#### [Task statement]
Copy the data exactly. No line may be skipped.

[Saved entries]

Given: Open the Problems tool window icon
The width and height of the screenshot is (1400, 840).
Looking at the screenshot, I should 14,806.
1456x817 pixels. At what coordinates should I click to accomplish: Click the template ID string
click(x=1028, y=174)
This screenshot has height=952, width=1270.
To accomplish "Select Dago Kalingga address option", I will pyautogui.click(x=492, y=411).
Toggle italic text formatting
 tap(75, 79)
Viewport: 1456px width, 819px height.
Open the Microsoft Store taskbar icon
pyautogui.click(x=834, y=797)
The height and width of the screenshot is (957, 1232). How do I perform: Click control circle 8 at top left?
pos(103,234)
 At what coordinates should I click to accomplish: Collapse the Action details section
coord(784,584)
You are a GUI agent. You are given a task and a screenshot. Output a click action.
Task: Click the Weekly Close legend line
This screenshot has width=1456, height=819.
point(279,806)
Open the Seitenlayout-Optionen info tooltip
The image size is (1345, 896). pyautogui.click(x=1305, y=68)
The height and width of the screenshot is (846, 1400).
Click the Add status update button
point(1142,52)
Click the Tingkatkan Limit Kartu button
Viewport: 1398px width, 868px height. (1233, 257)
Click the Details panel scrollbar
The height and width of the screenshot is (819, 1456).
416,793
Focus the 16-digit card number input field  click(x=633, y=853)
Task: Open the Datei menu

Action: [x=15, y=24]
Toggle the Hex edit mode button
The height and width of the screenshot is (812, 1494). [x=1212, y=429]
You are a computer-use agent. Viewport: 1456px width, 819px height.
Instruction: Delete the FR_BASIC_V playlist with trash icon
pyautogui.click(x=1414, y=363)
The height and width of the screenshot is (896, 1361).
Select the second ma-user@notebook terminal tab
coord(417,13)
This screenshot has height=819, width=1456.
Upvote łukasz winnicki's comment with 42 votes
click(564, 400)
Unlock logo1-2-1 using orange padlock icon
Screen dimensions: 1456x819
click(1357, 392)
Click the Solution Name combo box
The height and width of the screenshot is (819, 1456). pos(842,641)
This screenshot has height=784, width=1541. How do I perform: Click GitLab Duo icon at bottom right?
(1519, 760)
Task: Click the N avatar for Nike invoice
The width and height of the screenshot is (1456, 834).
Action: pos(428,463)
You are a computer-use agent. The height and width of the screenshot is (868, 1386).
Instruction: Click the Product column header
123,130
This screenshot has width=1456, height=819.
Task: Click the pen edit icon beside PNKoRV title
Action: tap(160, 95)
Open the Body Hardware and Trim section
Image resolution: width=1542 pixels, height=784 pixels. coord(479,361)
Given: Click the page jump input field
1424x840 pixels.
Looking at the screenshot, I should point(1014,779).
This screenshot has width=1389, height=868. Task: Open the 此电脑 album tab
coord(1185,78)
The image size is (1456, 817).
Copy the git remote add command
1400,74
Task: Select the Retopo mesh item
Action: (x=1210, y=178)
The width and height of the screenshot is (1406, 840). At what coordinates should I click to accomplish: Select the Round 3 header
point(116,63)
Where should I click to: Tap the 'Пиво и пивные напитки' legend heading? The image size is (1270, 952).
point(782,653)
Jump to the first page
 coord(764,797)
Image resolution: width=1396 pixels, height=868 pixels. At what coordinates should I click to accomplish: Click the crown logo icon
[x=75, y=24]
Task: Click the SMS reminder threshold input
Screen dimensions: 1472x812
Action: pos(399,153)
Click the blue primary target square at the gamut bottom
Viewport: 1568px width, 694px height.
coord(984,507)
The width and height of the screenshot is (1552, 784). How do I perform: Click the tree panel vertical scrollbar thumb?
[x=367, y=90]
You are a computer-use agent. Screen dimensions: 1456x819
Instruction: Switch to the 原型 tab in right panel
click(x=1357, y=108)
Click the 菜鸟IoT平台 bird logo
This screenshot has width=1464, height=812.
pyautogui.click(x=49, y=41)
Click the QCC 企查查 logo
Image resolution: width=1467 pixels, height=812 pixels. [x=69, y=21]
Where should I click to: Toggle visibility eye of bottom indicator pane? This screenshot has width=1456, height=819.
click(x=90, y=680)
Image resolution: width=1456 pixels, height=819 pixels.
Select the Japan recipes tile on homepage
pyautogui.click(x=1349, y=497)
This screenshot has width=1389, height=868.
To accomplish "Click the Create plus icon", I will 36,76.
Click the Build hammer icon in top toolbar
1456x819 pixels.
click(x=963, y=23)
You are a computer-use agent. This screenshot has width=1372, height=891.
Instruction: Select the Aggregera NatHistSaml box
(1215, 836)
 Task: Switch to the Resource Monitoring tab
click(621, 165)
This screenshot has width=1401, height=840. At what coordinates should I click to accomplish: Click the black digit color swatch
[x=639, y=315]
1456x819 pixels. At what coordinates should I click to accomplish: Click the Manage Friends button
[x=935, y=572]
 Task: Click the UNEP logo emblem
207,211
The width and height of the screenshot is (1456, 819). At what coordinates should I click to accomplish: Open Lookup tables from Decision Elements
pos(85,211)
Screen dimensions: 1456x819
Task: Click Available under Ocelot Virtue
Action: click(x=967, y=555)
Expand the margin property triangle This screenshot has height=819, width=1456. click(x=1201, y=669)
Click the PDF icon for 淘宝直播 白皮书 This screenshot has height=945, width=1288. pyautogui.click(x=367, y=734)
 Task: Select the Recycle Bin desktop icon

#### [Task output]
Given: Open the Problems tool window icon
The width and height of the screenshot is (1400, 840).
Looking at the screenshot, I should 14,806.
1456x817 pixels. At what coordinates should I click to accomplish: Click the template ID string
click(x=1028, y=174)
This screenshot has height=952, width=1270.
To accomplish "Select Dago Kalingga address option", I will pyautogui.click(x=492, y=411).
Toggle italic text formatting
 tap(75, 79)
Viewport: 1456px width, 819px height.
Open the Microsoft Store taskbar icon
pyautogui.click(x=834, y=797)
The height and width of the screenshot is (957, 1232). How do I perform: Click control circle 8 at top left?
pos(103,234)
 At what coordinates should I click to accomplish: Collapse the Action details section
coord(784,584)
You are a GUI agent. You are given a task and a screenshot. Output a click action.
Task: Click the Weekly Close legend line
This screenshot has width=1456, height=819.
point(279,806)
Open the Seitenlayout-Optionen info tooltip
The image size is (1345, 896). pyautogui.click(x=1305, y=68)
The height and width of the screenshot is (846, 1400).
Click the Add status update button
point(1142,52)
Click the Tingkatkan Limit Kartu button
Viewport: 1398px width, 868px height. (1233, 257)
Click the Details panel scrollbar
The height and width of the screenshot is (819, 1456).
416,793
Focus the 16-digit card number input field  click(x=633, y=853)
Task: Open the Datei menu

Action: [x=15, y=24]
Toggle the Hex edit mode button
The height and width of the screenshot is (812, 1494). [x=1212, y=429]
You are a computer-use agent. Viewport: 1456px width, 819px height.
Instruction: Delete the FR_BASIC_V playlist with trash icon
pyautogui.click(x=1414, y=363)
The height and width of the screenshot is (896, 1361).
Select the second ma-user@notebook terminal tab
coord(417,13)
This screenshot has height=819, width=1456.
Upvote łukasz winnicki's comment with 42 votes
click(564, 400)
Unlock logo1-2-1 using orange padlock icon
Screen dimensions: 1456x819
click(1357, 392)
Click the Solution Name combo box
The height and width of the screenshot is (819, 1456). pos(842,641)
This screenshot has height=784, width=1541. How do I perform: Click GitLab Duo icon at bottom right?
(1519, 760)
Task: Click the N avatar for Nike invoice
The width and height of the screenshot is (1456, 834).
Action: pos(428,463)
You are a computer-use agent. The height and width of the screenshot is (868, 1386).
Instruction: Click the Product column header
123,130
This screenshot has width=1456, height=819.
Task: Click the pen edit icon beside PNKoRV title
Action: tap(160, 95)
Open the Body Hardware and Trim section
Image resolution: width=1542 pixels, height=784 pixels. coord(479,361)
Given: Click the page jump input field
1424x840 pixels.
Looking at the screenshot, I should point(1014,779).
This screenshot has width=1389, height=868. Task: Open the 此电脑 album tab
coord(1185,78)
The image size is (1456, 817).
Copy the git remote add command
1400,74
Task: Select the Retopo mesh item
Action: (x=1210, y=178)
The width and height of the screenshot is (1406, 840). At what coordinates should I click to accomplish: Select the Round 3 header
point(116,63)
Where should I click to: Tap the 'Пиво и пивные напитки' legend heading? The image size is (1270, 952).
point(782,653)
Jump to the first page
 coord(764,797)
Image resolution: width=1396 pixels, height=868 pixels. At what coordinates should I click to accomplish: Click the crown logo icon
[x=75, y=24]
Task: Click the SMS reminder threshold input
Screen dimensions: 1472x812
Action: pos(399,153)
Click the blue primary target square at the gamut bottom
Viewport: 1568px width, 694px height.
coord(984,507)
The width and height of the screenshot is (1552, 784). How do I perform: Click the tree panel vertical scrollbar thumb?
[x=367, y=90]
You are a computer-use agent. Screen dimensions: 1456x819
Instruction: Switch to the 原型 tab in right panel
click(x=1357, y=108)
Click the 菜鸟IoT平台 bird logo
This screenshot has width=1464, height=812.
pyautogui.click(x=49, y=41)
Click the QCC 企查查 logo
Image resolution: width=1467 pixels, height=812 pixels. [x=69, y=21]
Where should I click to: Toggle visibility eye of bottom indicator pane? This screenshot has width=1456, height=819.
click(x=90, y=680)
Image resolution: width=1456 pixels, height=819 pixels.
Select the Japan recipes tile on homepage
pyautogui.click(x=1349, y=497)
This screenshot has width=1389, height=868.
To accomplish "Click the Create plus icon", I will 36,76.
Click the Build hammer icon in top toolbar
1456x819 pixels.
click(x=963, y=23)
You are a computer-use agent. This screenshot has width=1372, height=891.
Instruction: Select the Aggregera NatHistSaml box
(1215, 836)
 Task: Switch to the Resource Monitoring tab
click(621, 165)
This screenshot has width=1401, height=840. At what coordinates should I click to accomplish: Click the black digit color swatch
[x=639, y=315]
1456x819 pixels. At what coordinates should I click to accomplish: Click the Manage Friends button
[x=935, y=572]
 Task: Click the UNEP logo emblem
207,211
The width and height of the screenshot is (1456, 819). At what coordinates should I click to accomplish: Open Lookup tables from Decision Elements
pos(85,211)
Screen dimensions: 1456x819
Task: Click Available under Ocelot Virtue
Action: click(x=967, y=555)
Expand the margin property triangle This screenshot has height=819, width=1456. click(x=1201, y=669)
Click the PDF icon for 淘宝直播 白皮书 This screenshot has height=945, width=1288. pyautogui.click(x=367, y=734)
 Task: Select the Recycle Bin desktop icon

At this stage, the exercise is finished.